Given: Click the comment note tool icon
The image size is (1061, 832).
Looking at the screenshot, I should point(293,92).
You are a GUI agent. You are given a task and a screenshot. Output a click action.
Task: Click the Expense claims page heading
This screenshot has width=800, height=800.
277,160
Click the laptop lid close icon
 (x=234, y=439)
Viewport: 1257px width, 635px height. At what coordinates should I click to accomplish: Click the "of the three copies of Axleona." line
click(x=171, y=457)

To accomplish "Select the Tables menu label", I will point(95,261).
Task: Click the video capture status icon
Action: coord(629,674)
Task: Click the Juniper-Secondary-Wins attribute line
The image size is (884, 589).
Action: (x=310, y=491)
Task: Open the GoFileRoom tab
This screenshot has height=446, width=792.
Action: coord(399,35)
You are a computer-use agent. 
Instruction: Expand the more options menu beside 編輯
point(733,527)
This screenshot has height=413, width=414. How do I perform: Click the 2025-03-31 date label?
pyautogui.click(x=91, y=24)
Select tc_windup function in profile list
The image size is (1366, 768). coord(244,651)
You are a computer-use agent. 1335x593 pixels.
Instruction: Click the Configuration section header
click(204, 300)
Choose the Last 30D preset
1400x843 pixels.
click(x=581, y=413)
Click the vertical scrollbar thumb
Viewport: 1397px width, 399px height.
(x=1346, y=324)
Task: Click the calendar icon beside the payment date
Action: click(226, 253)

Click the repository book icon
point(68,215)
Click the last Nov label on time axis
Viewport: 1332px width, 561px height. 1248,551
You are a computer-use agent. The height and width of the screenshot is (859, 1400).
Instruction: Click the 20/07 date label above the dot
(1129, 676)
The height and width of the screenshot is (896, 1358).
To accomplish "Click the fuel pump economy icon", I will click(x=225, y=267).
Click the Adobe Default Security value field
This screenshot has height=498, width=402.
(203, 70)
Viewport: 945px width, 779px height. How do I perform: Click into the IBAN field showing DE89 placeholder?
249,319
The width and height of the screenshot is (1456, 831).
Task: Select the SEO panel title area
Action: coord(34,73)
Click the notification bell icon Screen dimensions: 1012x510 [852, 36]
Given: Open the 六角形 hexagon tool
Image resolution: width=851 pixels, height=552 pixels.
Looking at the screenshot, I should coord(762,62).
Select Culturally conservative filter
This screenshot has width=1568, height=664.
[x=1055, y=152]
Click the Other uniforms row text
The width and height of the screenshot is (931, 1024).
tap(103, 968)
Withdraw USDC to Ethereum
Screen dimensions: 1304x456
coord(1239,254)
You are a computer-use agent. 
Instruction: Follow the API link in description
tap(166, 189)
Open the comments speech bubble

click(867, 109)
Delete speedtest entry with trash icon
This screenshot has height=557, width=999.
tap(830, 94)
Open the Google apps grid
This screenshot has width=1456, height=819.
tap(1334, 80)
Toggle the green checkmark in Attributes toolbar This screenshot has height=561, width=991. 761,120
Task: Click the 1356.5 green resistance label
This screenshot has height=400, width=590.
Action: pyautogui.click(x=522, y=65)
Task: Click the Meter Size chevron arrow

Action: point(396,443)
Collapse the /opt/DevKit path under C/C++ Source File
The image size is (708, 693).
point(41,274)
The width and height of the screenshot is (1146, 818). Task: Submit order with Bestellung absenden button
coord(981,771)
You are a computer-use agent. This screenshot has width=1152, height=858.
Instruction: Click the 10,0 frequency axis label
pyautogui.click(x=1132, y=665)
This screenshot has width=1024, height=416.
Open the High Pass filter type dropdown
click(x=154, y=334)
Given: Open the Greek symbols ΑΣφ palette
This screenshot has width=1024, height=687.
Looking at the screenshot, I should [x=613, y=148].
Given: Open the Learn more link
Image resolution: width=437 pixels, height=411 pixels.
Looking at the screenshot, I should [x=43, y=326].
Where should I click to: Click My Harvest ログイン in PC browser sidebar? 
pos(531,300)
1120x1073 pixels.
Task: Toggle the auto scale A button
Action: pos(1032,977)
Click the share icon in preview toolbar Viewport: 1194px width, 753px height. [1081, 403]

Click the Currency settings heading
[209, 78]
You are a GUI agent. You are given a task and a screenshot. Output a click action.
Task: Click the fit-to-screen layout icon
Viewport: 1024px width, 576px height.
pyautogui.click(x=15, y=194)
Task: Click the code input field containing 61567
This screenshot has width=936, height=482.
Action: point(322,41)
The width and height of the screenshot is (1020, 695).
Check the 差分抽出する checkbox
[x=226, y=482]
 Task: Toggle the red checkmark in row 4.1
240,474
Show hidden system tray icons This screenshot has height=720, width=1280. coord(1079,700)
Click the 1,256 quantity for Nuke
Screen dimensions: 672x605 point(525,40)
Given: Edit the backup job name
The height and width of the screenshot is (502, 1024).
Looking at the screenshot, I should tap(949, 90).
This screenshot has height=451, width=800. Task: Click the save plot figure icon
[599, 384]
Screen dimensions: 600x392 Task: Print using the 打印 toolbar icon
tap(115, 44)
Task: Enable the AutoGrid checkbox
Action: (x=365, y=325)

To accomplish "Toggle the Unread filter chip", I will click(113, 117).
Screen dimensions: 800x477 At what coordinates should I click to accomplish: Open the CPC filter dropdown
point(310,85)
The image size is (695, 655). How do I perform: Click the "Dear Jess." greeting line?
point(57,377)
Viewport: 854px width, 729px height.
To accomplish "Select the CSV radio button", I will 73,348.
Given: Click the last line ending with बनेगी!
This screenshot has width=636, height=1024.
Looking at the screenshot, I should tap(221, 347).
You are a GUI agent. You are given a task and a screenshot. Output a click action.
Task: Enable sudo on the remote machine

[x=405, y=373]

────────────────

WORK TASK >> Without any change, write the listing out again.

EXPECTED OUTPUT >>
Given: Click the comment note tool icon
The image size is (1061, 832).
Looking at the screenshot, I should point(293,92).
You are a GUI agent. You are given a task and a screenshot. Output a click action.
Task: Click the Expense claims page heading
This screenshot has width=800, height=800.
277,160
Click the laptop lid close icon
 (x=234, y=439)
Viewport: 1257px width, 635px height. At what coordinates should I click to accomplish: Click the "of the three copies of Axleona." line
click(x=171, y=457)

To accomplish "Select the Tables menu label", I will point(95,261).
Task: Click the video capture status icon
Action: coord(629,674)
Task: Click the Juniper-Secondary-Wins attribute line
The image size is (884, 589).
Action: (x=310, y=491)
Task: Open the GoFileRoom tab
This screenshot has height=446, width=792.
Action: coord(399,35)
You are a computer-use agent. 
Instruction: Expand the more options menu beside 編輯
point(733,527)
This screenshot has height=413, width=414. How do I perform: Click the 2025-03-31 date label?
pyautogui.click(x=91, y=24)
Select tc_windup function in profile list
The image size is (1366, 768). coord(244,651)
You are a computer-use agent. 1335x593 pixels.
Instruction: Click the Configuration section header
click(204, 300)
Choose the Last 30D preset
1400x843 pixels.
click(x=581, y=413)
Click the vertical scrollbar thumb
Viewport: 1397px width, 399px height.
(x=1346, y=324)
Task: Click the calendar icon beside the payment date
Action: click(226, 253)

Click the repository book icon
point(68,215)
Click the last Nov label on time axis
Viewport: 1332px width, 561px height. 1248,551
You are a computer-use agent. The height and width of the screenshot is (859, 1400).
Instruction: Click the 20/07 date label above the dot
(1129, 676)
The height and width of the screenshot is (896, 1358).
To accomplish "Click the fuel pump economy icon", I will click(x=225, y=267).
Click the Adobe Default Security value field
This screenshot has height=498, width=402.
(203, 70)
Viewport: 945px width, 779px height. How do I perform: Click into the IBAN field showing DE89 placeholder?
249,319
The width and height of the screenshot is (1456, 831).
Task: Select the SEO panel title area
Action: coord(34,73)
Click the notification bell icon Screen dimensions: 1012x510 [852, 36]
Given: Open the 六角形 hexagon tool
Image resolution: width=851 pixels, height=552 pixels.
Looking at the screenshot, I should coord(762,62).
Select Culturally conservative filter
This screenshot has width=1568, height=664.
[x=1055, y=152]
Click the Other uniforms row text
The width and height of the screenshot is (931, 1024).
tap(103, 968)
Withdraw USDC to Ethereum
Screen dimensions: 1304x456
coord(1239,254)
You are a computer-use agent. 
Instruction: Follow the API link in description
tap(166, 189)
Open the comments speech bubble

click(867, 109)
Delete speedtest entry with trash icon
This screenshot has height=557, width=999.
tap(830, 94)
Open the Google apps grid
This screenshot has width=1456, height=819.
tap(1334, 80)
Toggle the green checkmark in Attributes toolbar This screenshot has height=561, width=991. 761,120
Task: Click the 1356.5 green resistance label
This screenshot has height=400, width=590.
Action: pyautogui.click(x=522, y=65)
Task: Click the Meter Size chevron arrow

Action: point(396,443)
Collapse the /opt/DevKit path under C/C++ Source File
The image size is (708, 693).
point(41,274)
The width and height of the screenshot is (1146, 818). Task: Submit order with Bestellung absenden button
coord(981,771)
You are a computer-use agent. This screenshot has width=1152, height=858.
Instruction: Click the 10,0 frequency axis label
pyautogui.click(x=1132, y=665)
This screenshot has width=1024, height=416.
Open the High Pass filter type dropdown
click(x=154, y=334)
Given: Open the Greek symbols ΑΣφ palette
This screenshot has width=1024, height=687.
Looking at the screenshot, I should [x=613, y=148].
Given: Open the Learn more link
Image resolution: width=437 pixels, height=411 pixels.
Looking at the screenshot, I should [x=43, y=326].
Where should I click to: Click My Harvest ログイン in PC browser sidebar? 
pos(531,300)
1120x1073 pixels.
Task: Toggle the auto scale A button
Action: pos(1032,977)
Click the share icon in preview toolbar Viewport: 1194px width, 753px height. [1081, 403]

Click the Currency settings heading
[209, 78]
You are a GUI agent. You are given a task and a screenshot. Output a click action.
Task: Click the fit-to-screen layout icon
Viewport: 1024px width, 576px height.
pyautogui.click(x=15, y=194)
Task: Click the code input field containing 61567
This screenshot has width=936, height=482.
Action: point(322,41)
The width and height of the screenshot is (1020, 695).
Check the 差分抽出する checkbox
[x=226, y=482]
 Task: Toggle the red checkmark in row 4.1
240,474
Show hidden system tray icons This screenshot has height=720, width=1280. coord(1079,700)
Click the 1,256 quantity for Nuke
Screen dimensions: 672x605 point(525,40)
Given: Edit the backup job name
The height and width of the screenshot is (502, 1024).
Looking at the screenshot, I should tap(949, 90).
This screenshot has height=451, width=800. Task: Click the save plot figure icon
[599, 384]
Screen dimensions: 600x392 Task: Print using the 打印 toolbar icon
tap(115, 44)
Task: Enable the AutoGrid checkbox
Action: (x=365, y=325)

To accomplish "Toggle the Unread filter chip", I will click(113, 117).
Screen dimensions: 800x477 At what coordinates should I click to accomplish: Open the CPC filter dropdown
point(310,85)
The image size is (695, 655). How do I perform: Click the "Dear Jess." greeting line?
point(57,377)
Viewport: 854px width, 729px height.
To accomplish "Select the CSV radio button", I will 73,348.
Given: Click the last line ending with बनेगी!
This screenshot has width=636, height=1024.
Looking at the screenshot, I should tap(221, 347).
You are a GUI agent. You are given a task and a screenshot. Output a click action.
Task: Enable sudo on the remote machine

[x=405, y=373]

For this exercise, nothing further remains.